Open AccessReprogramming Efficiency Following Somatic Cell Nuclear Transfer Is Influenced by the Differentiation and Methylation State of the Donor Nucleus
Author(s) -
Blelloch Robert,
Wang Zhongde,
Meissner Alex,
Pollard Steven,
Smith Austin,
Jaenisch Rudolf
Publication year - 2006
Publication title -
stem cells
Language(s) - English
Resource type - Journals
SCImago Journal Rank - 2.159
H-Index - 229
eISSN - 1549-4918
pISSN - 1066-5099
DOI - 10.1634/stemcells.2006-0050
Subject(s) - biology , reprogramming , embryonic stem cell , somatic cell , cellular differentiation , somatic cell nuclear transfer , stem cell , microbiology and biotechnology , chromatin , epigenetics , dna methylation , cell potency , cloning (programming) , transplantation , genetics , adult stem cell , cell , embryo , embryogenesis , gene , gene expression , blastocyst , medicine , computer science , programming language , surgery
Reprogramming of a differentiated cell nucleus by somatic cell nuclear transplantation is an inefficient process. Following nuclear transfer, the donor nucleus often fails to express early embryonic genes and establish a normal embryonic pattern of chromatin modifications. These defects correlate with the low number of cloned embryos able to produce embryonic stem cells or develop into adult animals. Here, we show that the differentiation and methylation state of the donor cell influence the efficiency of genomic reprogramming.

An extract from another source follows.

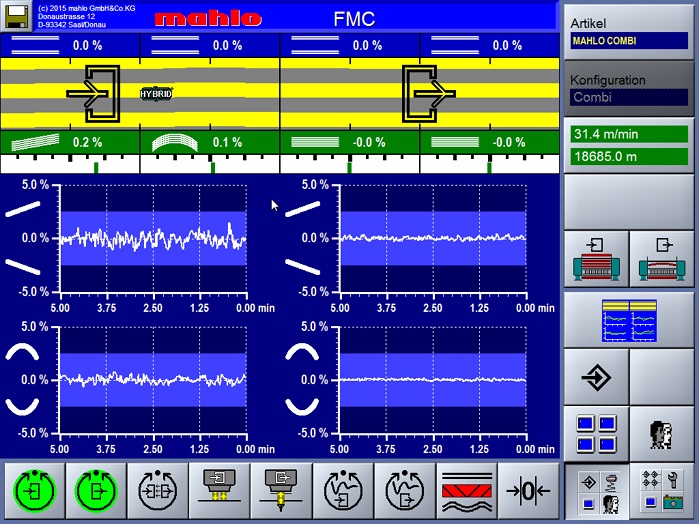Select the inlet machine view button
Viewport: 699px width, 524px height.
596,259

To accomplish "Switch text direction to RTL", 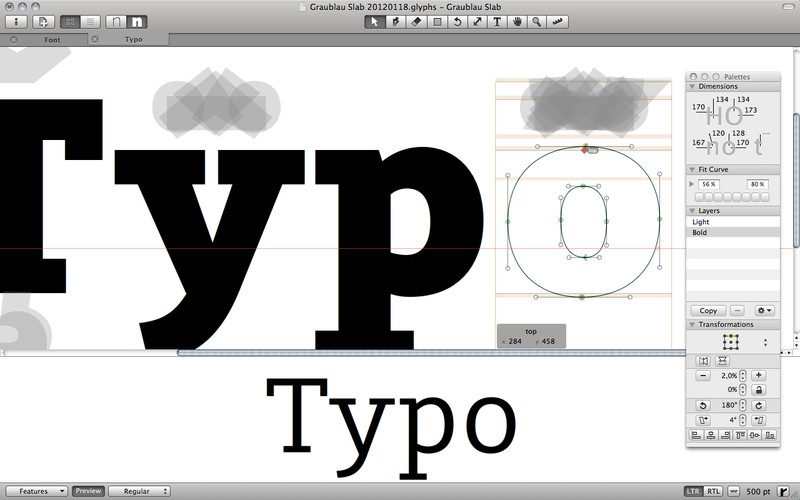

First, neural stem cells, when used as donors for nuclear transplantation, produce embryonic stem cells at a higher efficiency than blastocysts derived from terminally differentiated neuronal donor cells, demonstrating a correlation between the state of differentiation and cloning efficiency. Second, using a hypomorphic allele of DNA methyltransferase‐1, we found that global hypomethylation of a differentiated cell genome improved cloning efficiency. Our results provide functional evidence that the differentiation and epigenetic state of the donor nucleus influences reprogramming efficiency.